Peritoneal spread causes vague symptoms that are easy to miss early on: general abdominal discomfort, nausea, weight loss, and fatigue. As it progresses, tumor growth on intestinal surfaces and fluid buildup can lead to bowel obstruction and significant fluid accumulation in the abdomen. Historically, this type of spread carried a very poor prognosis, with median survival around 5 to 7 months. More modern treatment approaches have extended that considerably, with some studies reporting median survival of 23 months with current chemotherapy regimens and even longer with specialized surgical techniques.

Local Spread to Nearby Pelvic Organs

Before cancer reaches distant organs, it can grow directly into structures that sit right next to the rectum in the pelvis. In women, the uterus and vagina are common sites of direct invasion. In men, the prostate and seminal vesicles are at risk. The bladder, which sits in front of the rectum in both sexes, is another frequent target. Tumors that penetrate through the rectal wall and reach these adjacent organs are classified as T4, the most advanced local stage.

The rectum also sits against the sacrum (the triangular bone at the base of the spine), and advanced tumors can invade the pelvic sidewall or sacral nerves, causing pain that radiates into the legs or buttocks.

How Rectal Cancer Spreads: The Key Pathways

Rectal cancer uses two main routes to travel beyond the original tumor. The first is the bloodstream. Vein involvement occurs in about 40% of patients, and veins act as what researchers describe as a vascular “anatomical highway,” giving tumor cells rapid, direct access to distant organs. This is the primary route to the liver, lungs, bones, and brain.

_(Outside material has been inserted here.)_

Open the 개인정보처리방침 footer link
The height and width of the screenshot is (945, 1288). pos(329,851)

The second route is the lymphatic system. Cancer cells travel through lymphatic vessels into nearby lymph nodes before potentially reaching more distant node groups. The first nodes affected are typically those within the mesorectum, the fatty tissue that surrounds the rectum. From there, spread moves outward to nodes along the major blood vessels: the superior rectal, inferior mesenteric, and internal iliac nodes. Nodes along the pelvic sidewall, including the obturator nodes, are a primary site of spread for tumors in the lower rectum. External iliac and common iliac nodes are less commonly involved and, when affected, are considered distant metastatic disease rather than regional spread.

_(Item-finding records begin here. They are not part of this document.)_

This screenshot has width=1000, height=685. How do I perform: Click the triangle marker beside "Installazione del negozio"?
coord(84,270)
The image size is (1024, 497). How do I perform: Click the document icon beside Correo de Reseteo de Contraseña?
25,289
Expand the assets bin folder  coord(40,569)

One important distinction: lymph node involvement indicates regional spread but does not itself cause distant metastases. Research has shown that the direct vascular pathway to distant organs operates independently of lymph node spread, and the historical emphasis on lymph nodes as a driver of metastasis has been somewhat overestimated.

How Spread Is Detected

MRI is the most accurate tool for assessing how far the tumor has grown locally, including whether it has reached nearby organs, the pelvic sidewall, or regional lymph nodes. A pelvic MRI with a wide field of view can evaluate lymph node chains from the lower spine down to the anal sphincter. CT scans of the chest, abdomen, and pelvis are the standard method for finding distant metastases in the liver, lungs, and other organs. PET scans, which detect areas of high metabolic activity, are sometimes combined with CT or MRI to improve accuracy, particularly for detecting recurrence after treatment.

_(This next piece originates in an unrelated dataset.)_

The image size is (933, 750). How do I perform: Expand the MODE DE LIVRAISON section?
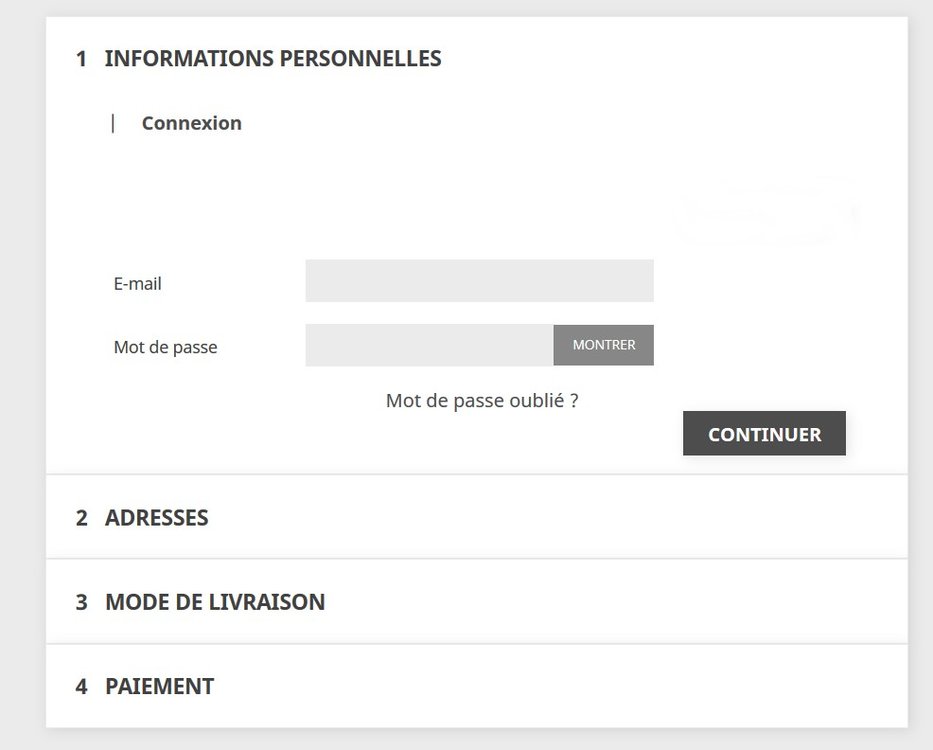[214, 602]

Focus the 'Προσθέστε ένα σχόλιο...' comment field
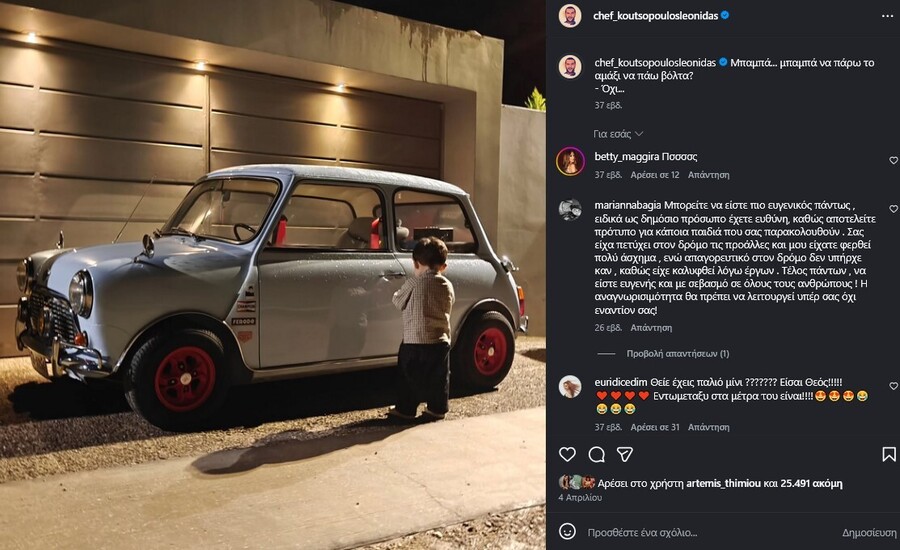click(706, 533)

Survival With Metastatic Rectal Cancer

When rectal cancer has spread to distant sites, the five-year relative survival rate is 16.2%, according to the most recent data from the National Cancer Institute’s SEER program. About 23% of colorectal cancer cases are already at this distant stage at the time of diagnosis. These numbers represent averages across all patients and all metastatic sites. Individual outcomes vary widely depending on where the cancer has spread, how many organs are involved, and how well it responds to treatment. Isolated liver or lung metastases, for example, can sometimes be surgically removed, which substantially improves the outlook compared to widespread multi-organ involvement.